Input data:
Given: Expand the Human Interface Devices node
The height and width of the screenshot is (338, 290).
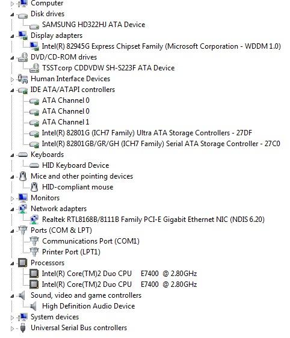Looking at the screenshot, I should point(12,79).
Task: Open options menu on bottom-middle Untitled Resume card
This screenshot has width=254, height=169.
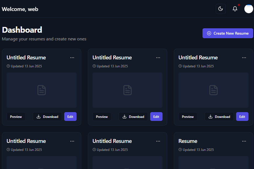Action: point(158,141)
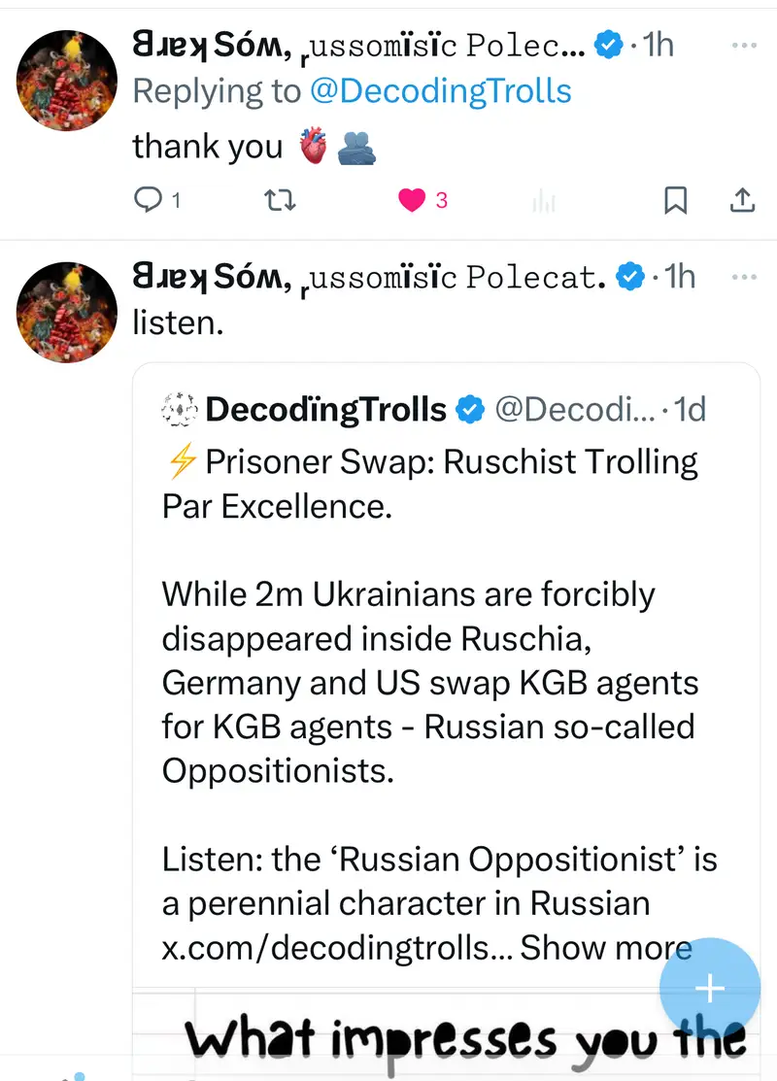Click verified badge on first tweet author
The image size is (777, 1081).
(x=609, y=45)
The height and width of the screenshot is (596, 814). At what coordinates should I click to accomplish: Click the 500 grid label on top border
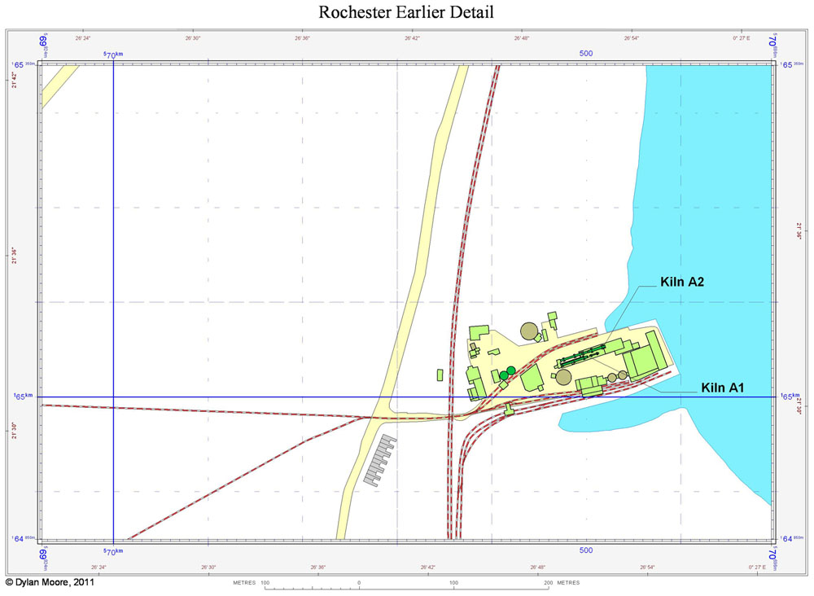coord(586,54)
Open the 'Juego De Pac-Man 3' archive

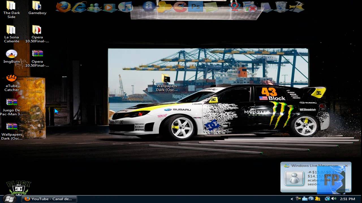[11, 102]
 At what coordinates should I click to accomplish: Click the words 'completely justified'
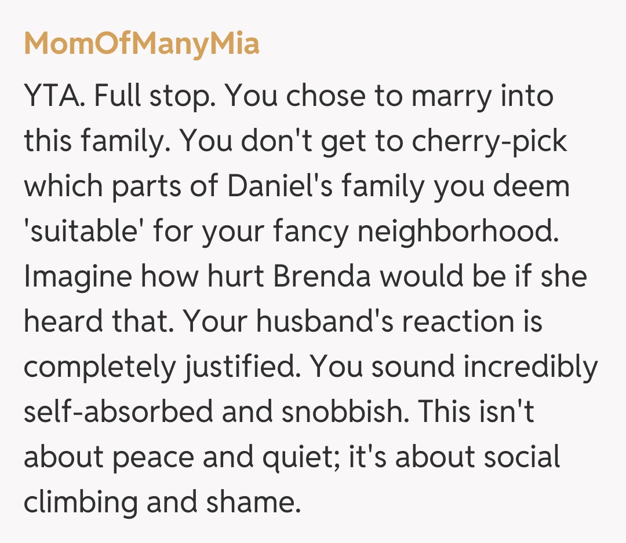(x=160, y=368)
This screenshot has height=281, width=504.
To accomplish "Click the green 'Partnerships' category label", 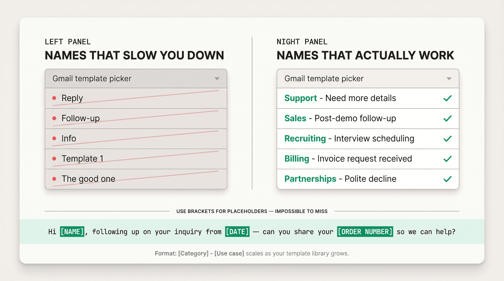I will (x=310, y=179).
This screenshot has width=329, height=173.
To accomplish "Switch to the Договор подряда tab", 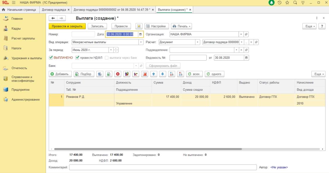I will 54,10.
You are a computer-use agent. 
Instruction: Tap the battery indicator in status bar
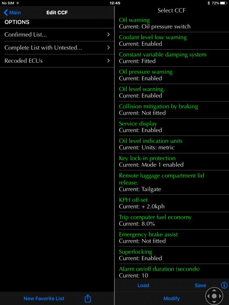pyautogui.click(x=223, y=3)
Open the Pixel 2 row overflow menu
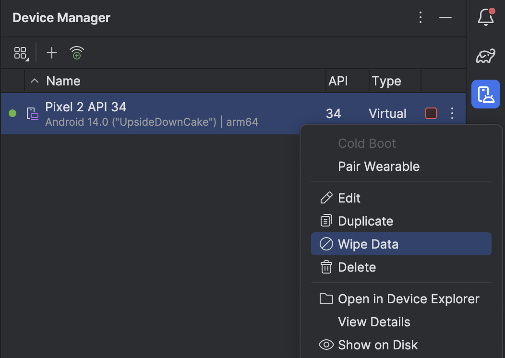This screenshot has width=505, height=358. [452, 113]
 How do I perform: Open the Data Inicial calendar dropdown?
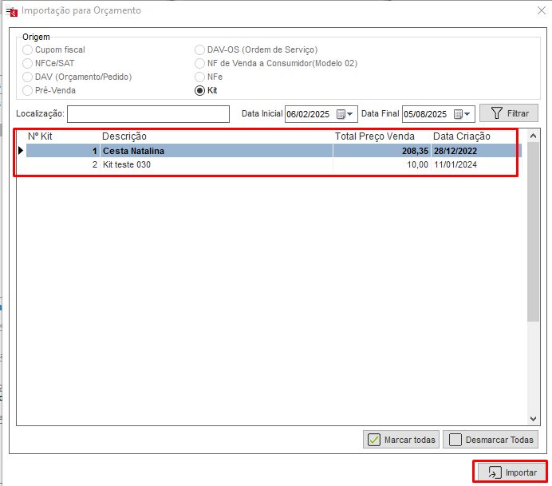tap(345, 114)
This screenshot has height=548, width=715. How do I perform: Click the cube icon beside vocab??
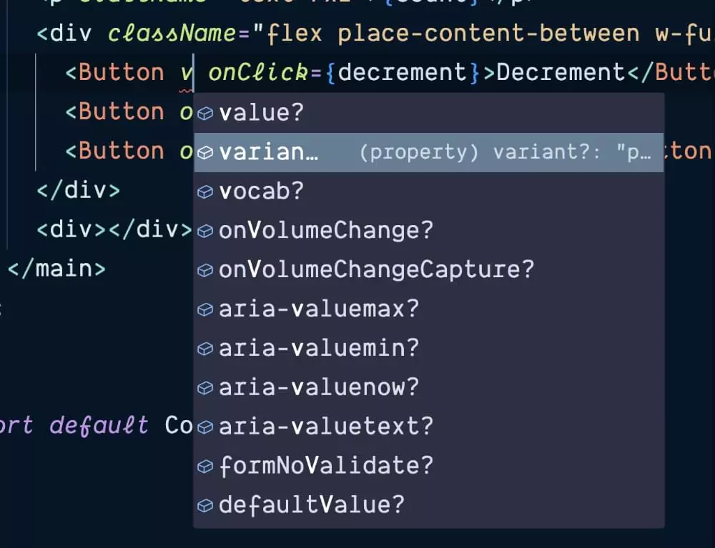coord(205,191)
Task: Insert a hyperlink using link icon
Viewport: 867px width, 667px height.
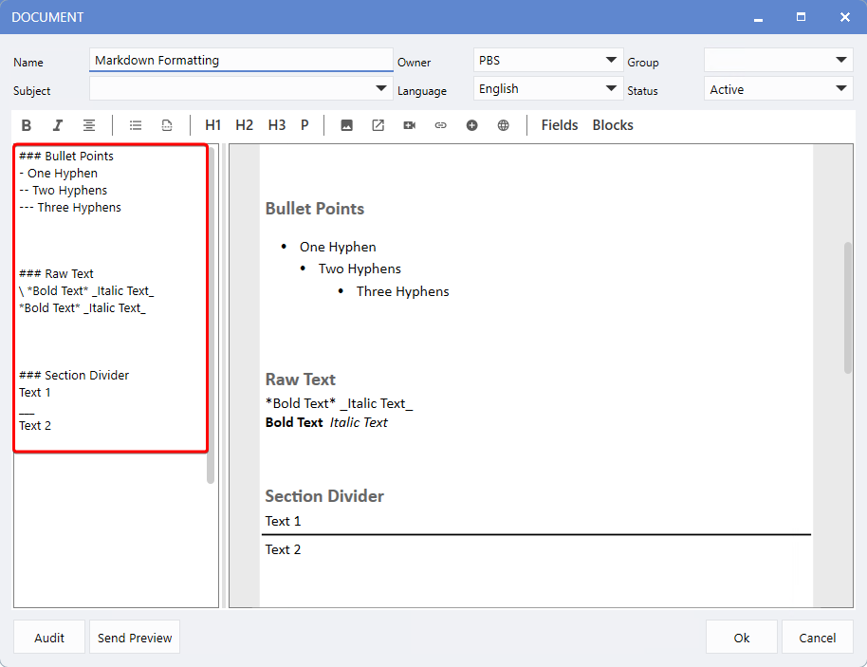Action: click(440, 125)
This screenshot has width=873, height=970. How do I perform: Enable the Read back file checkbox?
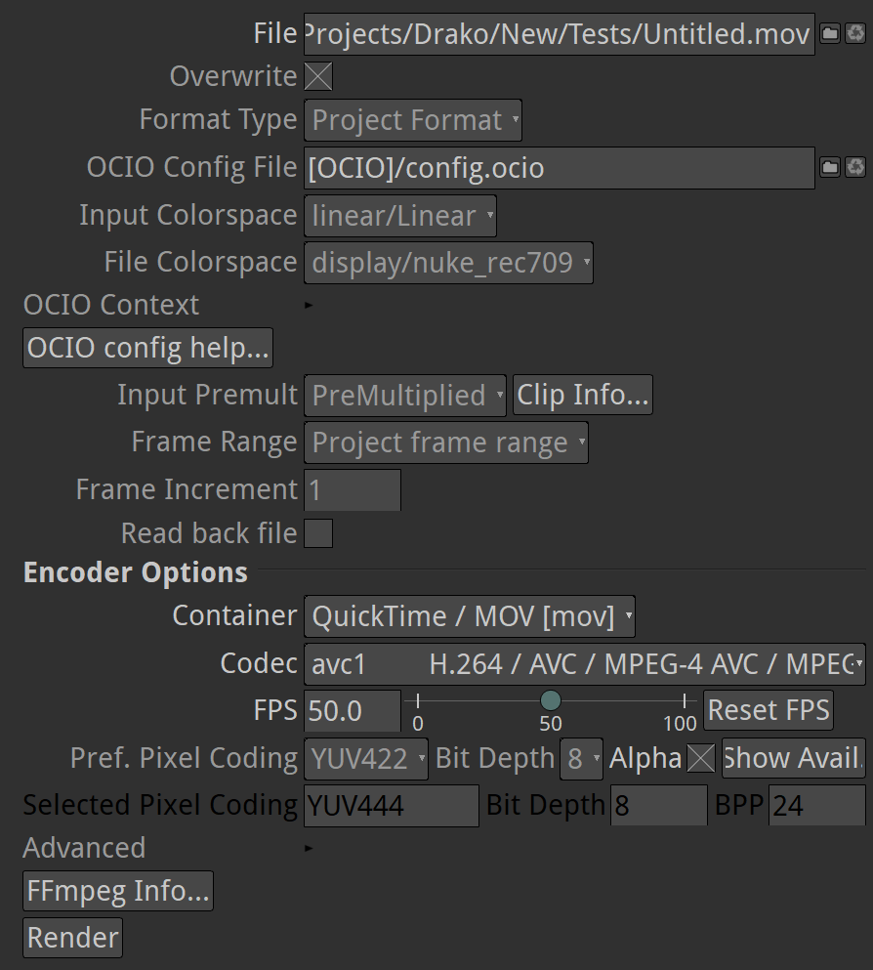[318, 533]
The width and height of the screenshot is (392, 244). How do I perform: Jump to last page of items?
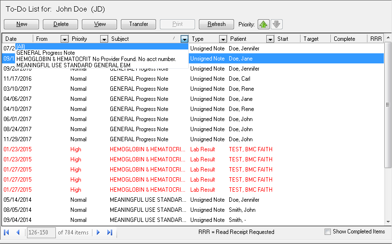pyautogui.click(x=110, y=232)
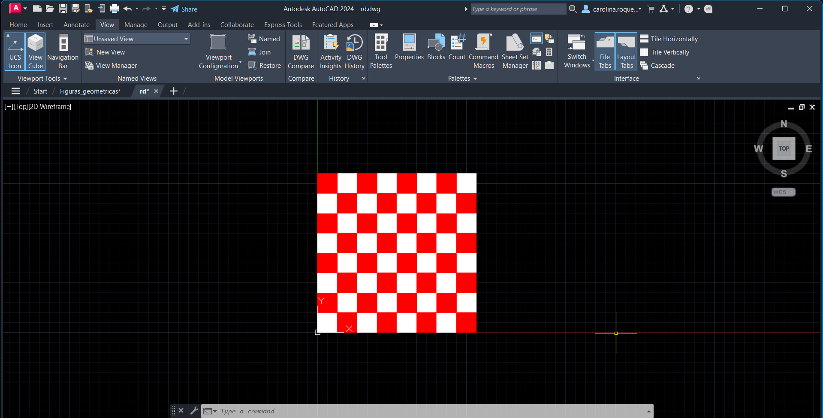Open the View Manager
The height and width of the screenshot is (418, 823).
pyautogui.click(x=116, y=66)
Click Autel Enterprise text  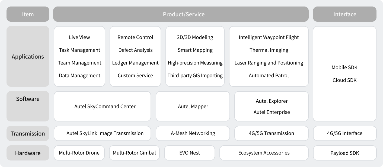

What to work on: Go line by line through the records and copy those that contain the word "Task".

Your response:
Task: Open options menu on bottom-middle Untitled Resume card
Task: Insert a hyperlink using link icon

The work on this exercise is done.